Comment 4 for bug 20871

Revision history for this message
Russell Sears (sears) wrote :

The toolbar button does not address this bug. It does not manage pages as a stack. I think it is based upon some web-browser user interface work that displayed the title of recently visited pages in a drop down list, based upon when the page was viewed. This is a reasonable way to present a browser history.

However, under evince, the drop down menu often displays page numbers, since pages in pdf files do not have titles. Worse, the list is presented in a mysterious order. Surely, any user interface that requires the user to remember which page or chapter contained a previously clicked link is broken.
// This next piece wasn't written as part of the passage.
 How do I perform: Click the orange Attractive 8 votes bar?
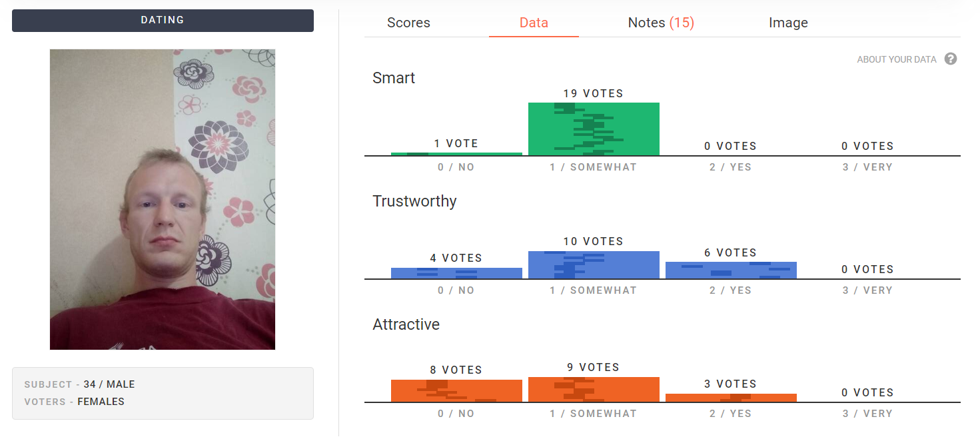456,390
Regardless of whether the current evince behavior is "better" than standard web browser interfaces (see upstream bug), gnome should standardize on a single browsing paradigm, and Nautilus provides a reasonable user interface. However, nautilus provides a breadcrumb bar, and it's not clear that a breadcrumb bar would be useful with evince; in practice, it would contain a bunch of page numbers or section headings.

The current situation introduces a non-standard set of navigation primitives, and still (after 4 years) does not support alt-left. Also, using the mouse to navigate backwards in this UI is awkward. In the best case, following a link backwards requires two mouse clicks. However, after you have clicked a few links, you have to search for the link (page number) you want in an apparently randomized list.

There was some debate over the correct semantics for a back button upstream a few years ago. Xpdf only pushes things onto the stack when links are clicked; it does exactly what a web browser does. This seems like the right approach. Also, the debate over web browser back button user interfaces has evolved a bit since this bug was filed. Perhaps the current 'back' toolbar button could be replaced with one that clones firefox's interface.